Milligan J F, Groebe D R, Witherell G W, Uhlenbeck O C
Department of Chemistry and Biochemistry, University of Colorado, Boulder 80309-0215.
Nucleic Acids Res. 1987 Nov 11;15(21):8783-98. doi: 10.1093/nar/15.21.8783.
A method is described to synthesize small RNAs of defined length and sequence using T7 RNA polymerase and templates of synthetic DNA which contain the T7 promoter. Partially single stranded templates which are base paired only in the -17 to +1 promoter region are just as active in transcription as linear plasmid DNA. Runoff transcripts initiate at a unique, predictable position, but may have one nucleotide more or less on the 3' terminus. In addition to the full length products, the reactions also yield a large amount of smaller oligoribonucleotides in the range from 2 to 6 nucleotides which appear to be the result of abortive initiation events.
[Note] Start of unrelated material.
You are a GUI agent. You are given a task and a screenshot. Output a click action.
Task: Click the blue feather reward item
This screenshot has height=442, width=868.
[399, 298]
Variants in the +1 to +6 region of the promoter are transcribed with reduced efficiency but increase the variety of RNAs which can be made. Transcription reaction conditions have been optimized to allow the synthesis of milligram amounts of virtually any RNA from 12 to 35 nucleotides in length.
本文描述了一种使用T7 RNA聚合酶和含有T7启动子的合成DNA模板来合成特定长度和序列的小RNA的方法。仅在-17至+1启动子区域碱基配对的部分单链模板在转录中与线性质粒DNA一样活跃。径流转录物在一个独特的、可预测的位置起始,但在3'末端可能多一个或少一个核苷酸。除了全长产物外,反应还产生大量2至6个核苷酸范围内的较小寡核糖核苷酸,这些似乎是流产起始事件的结果。启动子+1至+6区域的变体转录效率降低,但增加了可合成的RNA种类。转录反应条件已得到优化,以允许合成毫克量的长度从12至35个核苷酸的几乎任何RNA。